“I’m not sure that makes me feel better, Mr. Cross,” she quietly says, shuddering before going stiff beneath my fingers.
I share a look with Joker, shrugging my shoulder, but I don’t miss the quickness she removes herself from my touch and into Jorge’s arms. Jorge gives me a ‘told you’ look, and I have to admit, he might be right. Well, fuck that. I haven’t done anything to get the cold shoulder, and I don’t do well with miscommunication. I’ve read enough of Trish’s romance books to know that’s where the third act breakup happens and then the guy has to grovel for forgiveness before they live happily ever after, and that’s not going to happen here. A simple conversation would have solved almost every one of those breakups and I might be an asshole, but I don’t like not knowing why someone is pissed off at me.
Daniel and Joker stay behind with Jorge to call the local cops and I put Elle in my truck and drive her back to her townhouse. The plan is to head back to Boulder Canyon tomorrow, and a part of me wonders if Elle is going to change her mind and decide to stay here. I don’t force her to talk, and she doesn’t offer any words of wisdom, and by the time we make it to her garage, I’m on edge and itching to show her why she’s mine.
As soon as we’re through the door, Elle tries to escape. “I’m going to take a shower.”
“Hold up a minute.”
“No, really, I just—”
“I asked you to hold up a damn minute. Can you do that for me, please?”
“Look, you don’t have to—”
“I don’t have to do shit, but I want to know what the fuck is going on in that gorgeous head of yours that you’ve decided I’m a pariah.”
She spins on me, her eyes shiny and her cheeks flushed. “I don’t know, Ranger. Why would I decide that? Maybe to protect myself.”
“From what?”
“From you!” she explodes. “You make me feel all the things, Jonathan. Things I don’t necessarily want to feel, but I can’t help it when you’re around. When you look at me. Touch me. But you feel nothing for me, and that’s fine. I’m not the person to talk you into doing anything you don’t want to do or feeling anything you don’t want to feel. But don’t expect me to just become a fucking emotionless robot!” She wipes under her eyes before throwing her head back and growling. “And damn these fucking tears. I’m not sad. I’m angry!”
As soon as she’s finished, the lightbulb goes off in my head. “Elle,” I try, but she shakes her head. “Elenore,” I try again, to no reply. “Tink. Look at me,” I demand. I wait until she finally makes eye contact. “You heard me tell Joker I felt nothing, but not who I felt nothing about,” I tell her in a softer tone.
“Wha—what do you mean?” she whispers.
“I mean, Joker was asking what I felt when he said Vanessa’s name. Not yours. I feel nothing when I hear her name now.”
I cup her face, my thumbs wiping the angry tears away.
“Oh.”
“Yeah.” I smile at her. “And the next question you have is what do I feel when I hear your name?” She slowly nods her head. “When I hear your name, my heart beats.

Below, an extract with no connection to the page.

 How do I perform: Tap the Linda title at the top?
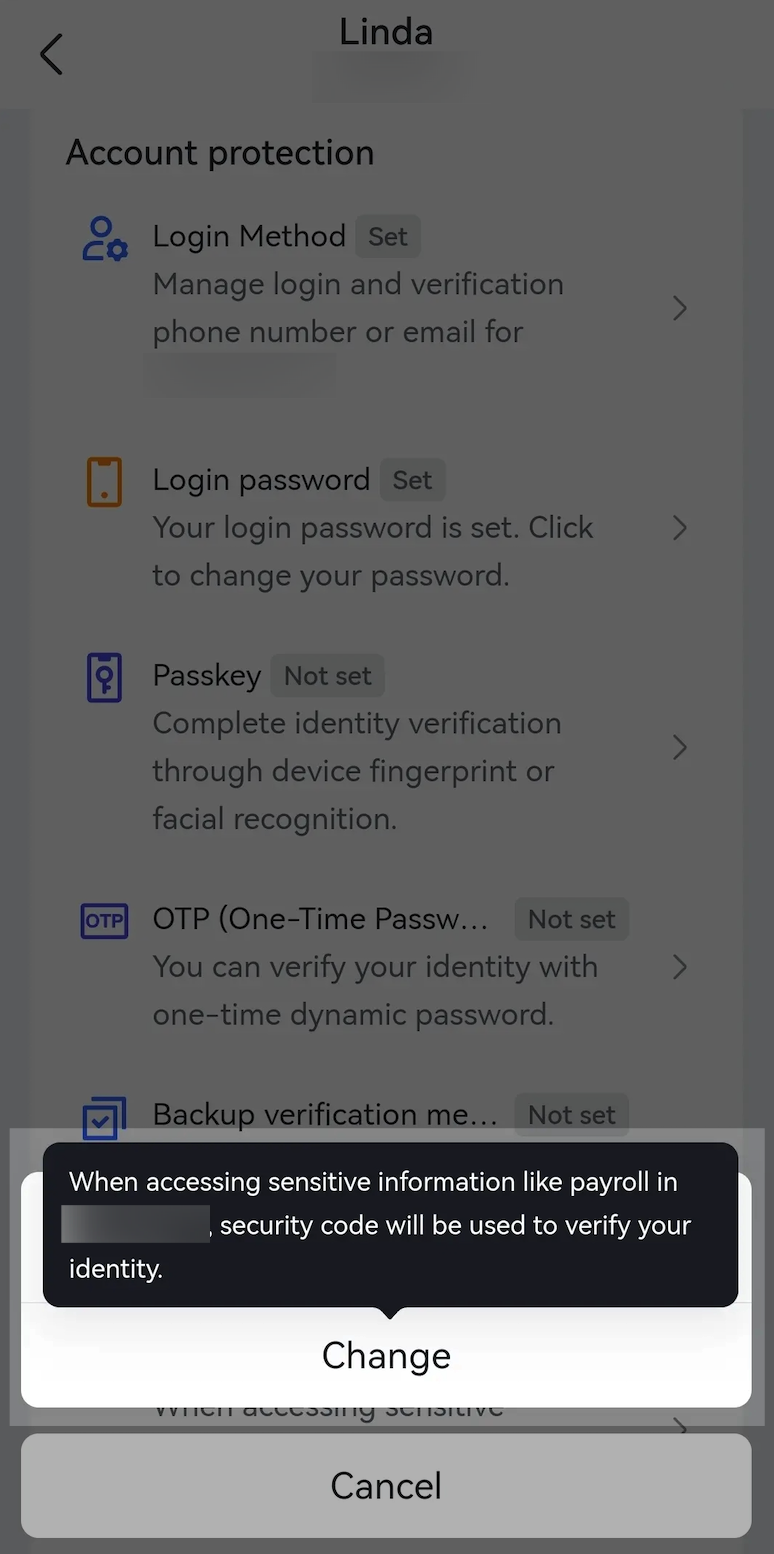click(386, 31)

That thing has been dead for so long, it still scares me sometimes. My palms twitch with wanting to touch you when we’re in the same room.” I lean closer, my lips on the edge of hers. “And when you look at me,I feel like I could climb a mountain. I feel like you’d be worth trying for again.”
“Jonathan,” she breathes against my lips. “Kiss me. Please?”

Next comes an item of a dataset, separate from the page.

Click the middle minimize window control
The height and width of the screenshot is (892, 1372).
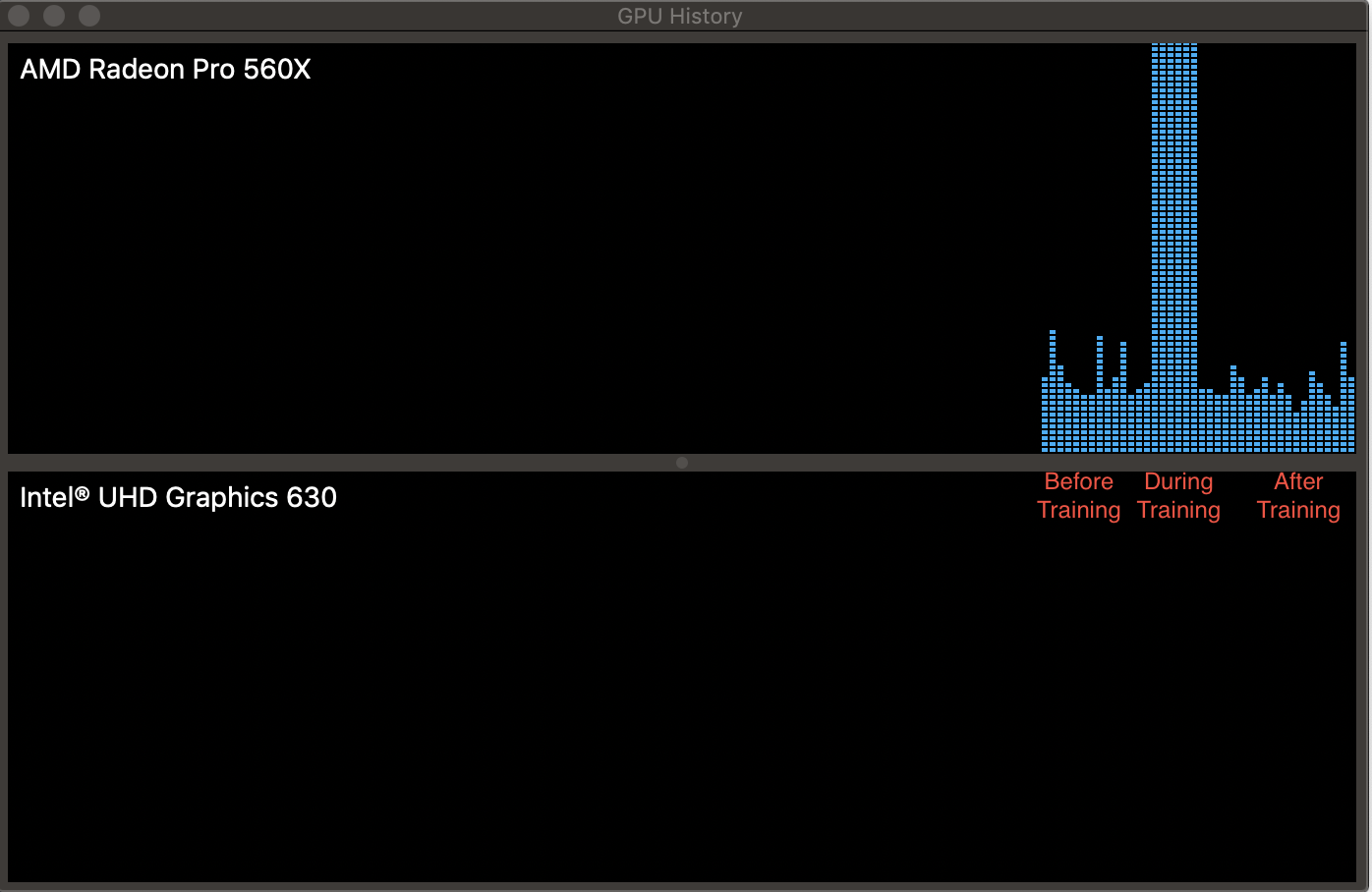pos(53,16)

It’s not a declaration. It’s too soon for that. But it’s a request I’m more than happy to fulfill. “My pleasure.”
I do exactly as she requested and bring her lips to mine, pulling her to me and angling her head just where I want it. My blood boils with want. Her hands roam my arms, my back, squeezing my ass. I pull back and swing her up into my arms.
“What are you doing?” she squeals.
“You said you wanted a shower. I’m taking you to the shower.”
“What?” she laughs. “No, we don’t have to—”
“If my girl wants a shower, a shower she will get.”
“Your girl?” she asks, all laughter gone and a seriousness about her.
“Mine,” I growl into her ear. “You’ve been mine, and now you know it.”
“Yours.” She nods, a small smile tilting up the edges of her lips. “But we really don’t need to go to the shower.”
There she is, my Tink with the attitude.
“Oh, I disagree,” I tell her, sitting her on the sink and kissing her again. “I plan on getting very dirty with you, and a shower is just what we need.”